For its part, Hong Kong imposes stamp duty on shares at a rate of 0.2 percent, but it has no capital gains or dividend taxation, making share ownership in the territory more attractive than elsewhere (KPMG 2018: 3, 6). In Hong Kong’s case as well as Britain’s, it seems other public policies—such as open capital markets, a stable and transparent legal system, and moderate taxation and regulation—work to compensate for the adverse impact of FTTs. At any rate, their example offers little hope that FTTs will not drive financial activity away from other jurisdictions, even if their impact on volatility and asset price behavior is unclear.

Implications for the United States

Because much of the evidence on FTTs concerns smaller financial centers, it might be thought less relevant for the United States, the world’s biggest capital market. Even with an FTT, U.S.-listed firms might find it unattractive to move if it meant losing access to this deep pool of capital. Traders could also have a difficult time avoiding the tax if it applied to a broad base, covering all transactions with at least one U.S.-based party (Miller and Tyger 2020: 3). This would imply a less elastic revenue, and potentially also a smaller decline in beneficial trading, than has been observed elsewhere.

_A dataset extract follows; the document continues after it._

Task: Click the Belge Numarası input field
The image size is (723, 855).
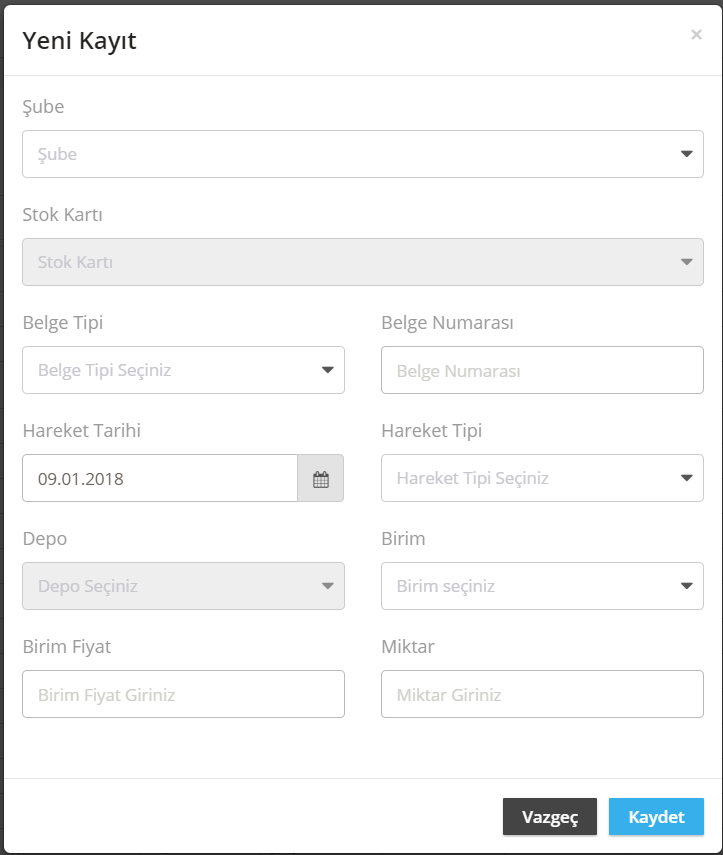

Some expert estimates do suggest that an FTT would raise more revenue relative to GDP in the United States than in other countries. The Congressional Budget Office, for example, expects that a broad FTT at a rate of 0.1 percent on most stocks and bonds, and on payments actually made in derivatives contracts, would collect $776.7 billion over ten years (CBO 2018). That would be equivalent to 0.35 percent of 2019 U.S. GDP, more than most other countries have managed to raise, although their FTTs typically apply to a narrower base than the proposal the CBO evaluated.

These revenue estimates are uncertain, hinging not just on the U.S. economy’s long-term performance, but also on the elasticity of trading volume with respect to the tax rate. Matheson (2011: 16–17) reports high elasticities for stock and futures markets from a range of countries and assets, including S&P 500 futures contracts. They suggest activity would substantially decline after the introduction of an FTT. Nor is it obvious that such a tax would end up applying to as broad a base as the CBO anticipates. On the contrary, there would be pressure to exempt assets deemed low-risk, such as U.S. Treasury bonds, and to reimburse lower-income investors, as Senator Sanders’ bill provides for (Miller and Tyger 2020: 5). Exemptions like these would not only narrow the tax base, but also increase opportunities for avoidance.

Still, even if its revenue-raising prospects were brighter than elsewhere, a U.S. FTT would suffer from similar problems with such taxes in other jurisdictions. By making short-term trading more expensive, it would probably reduce trading volume and liquidity. But whether this impact would be stabilizing is unclear, as the short-term traders the FTT would penalize could be informed arbitrageurs and market-makers, or momentum-driven speculators. The tax could also disproportionately raise the cost of capital for smaller listed firms, at a time when many of them may be looking to raise investor funds to weather the ongoing recession.

Conclusion

Despite their recent comeback, the case for FTTs is no stronger today than it was in the early 2000s, when they were in a slow but steady decline. FTTs raise little revenue, no matter the optimistic promises of the politicians who advocate them. Nor do FTTs seem particularly apt for the task some economists envisage for them—namely, as instruments to reduce volatility in financial markets by driving out “socially useless” traders with a short-term orientation. Betting on an FTT seems particularly risky during the present, pandemic-induced economic crisis, as it would raise the cost of capital to businesses already struggling with uncertainty and weak demand. And if the goal is to punish financial firms or reduce that sector’s size, an FTT is a poor instrument for achieving it.